● REQUIRED WORK
1) In the accounting policies excerpt, what discount rate is used when recording general liability and workers' compensation liabilities at their net present value?
2) Do these statements agree with the accounting policies excerpt? Answer yes or no for each, quoting the words of the excerpt that decide it. (a) Accrued interest and penalties appear within the income tax expense line of the consolidated balance sheets. (b) The discount rate review covers bonds with a quality rating of Aa or better. (c) Insurance-related reserves other than general liability and workers' compensation are discounted.

We assess the adequacy and need for a valuation allowance for deferred tax assets. In making such
determination, we consider all available positive and negative evidence, including scheduled reversals of
deferred tax liabilities, projected future taxable income, tax planning strategies and recent financial operations.
We have established a valuation allowance to reduce our deferred tax assets to the balance that is more likely
than not to be realized.
We recognize interest and penalties related to unrecognized tax benefits within the income tax expense line in
the accompanying consolidated statements of operations. Accrued interest and penalties are included within the
related tax liability line in the accompanying consolidated balance sheets.
The effective income tax rate in any period may be materially impacted by the overall level of income (loss)
before income taxes, the jurisdictional mix and magnitude of income (loss), changes in the income tax laws
(which may be retroactive to the beginning of the fiscal year), subsequent recognition, de-recognition and/or
measurement of an uncertain tax benefit, changes in a deferred tax valuation allowance, and adjustments of a
deferred tax asset or liability for enacted changes in tax laws or rates.
Pension
Pension assumptions are evaluated each year. Actuarial valuations are used to calculate the estimated expenses
and obligations related to our pension plans. We review external data and historical trends to help determine the
discount rate and expected long-term rate of return. Our objective in selecting a discount rate is to identify the
best estimate of the rate at which the benefit obligations would be settled on the measurement date. In making
this estimate, we review rates of return on high-quality, fixed-income investments available at the measurement
date and expected to be available during the period to maturity of the benefits. This process includes a review
of the bonds available on the measurement date with a quality rating of Aa or better. The expected long-term
rate of return on assets is derived from detailed periodic studies, which include a review of asset allocation
strategies, anticipated future long-term performance of individual asset classes, risks (standard deviations),
and correlations of returns among the asset classes that comprise the plans asset mix. While the studies give
appropriate consideration to recent plan performance and historical returns, the assumption for the expected
long-term rate of return is primarily based on our expectation of a long-term, prospective rate of return.
Insurance and Insurance-Related Reserves
We are self-insured for certain losses relating to property, general liability, workers’ compensation, and
employee medical and dental benefit claims, a portion of which is paid by employees. We purchase stop-loss
coverage to limit significant exposure in these areas. Accrued insurance-related liabilities and related expenses
are based on actual claims filed and estimates of claims incurred but not reported. The estimated accruals are
determined by applying actuarially-based calculations. General liability and workers’ compensation liabilities
are recorded at our estimate of their net present value, using a 4% discount rate, while other liabilities for
insurance-related reserves are not discounted.

● MATERIAL PROVIDED
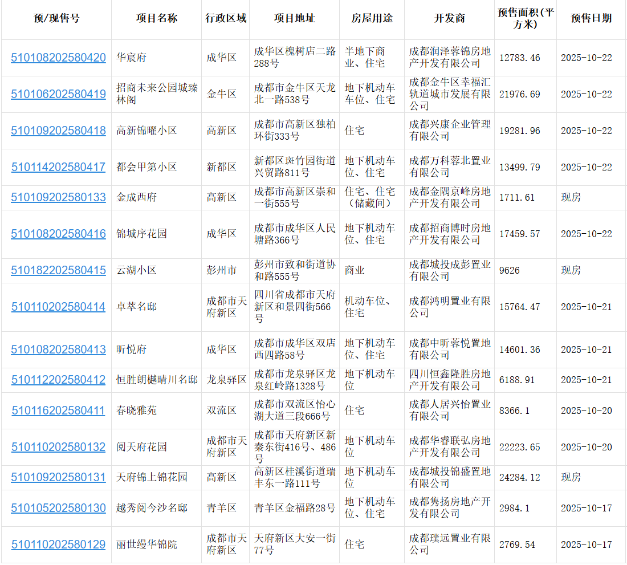
Task: Click project name cell 华宸府
Action: coord(132,58)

● LIST OF ANSWERS
1) A 4% discount rate.

2)
(a) No: "Accrued interest and penalties are included within the related tax liability line in the accompanying consolidated balance sheets."
(b) Yes: "a review of the bonds available on the measurement date with a quality rating of Aa or better."
(c) No: "other liabilities for insurance-related reserves are not discounted."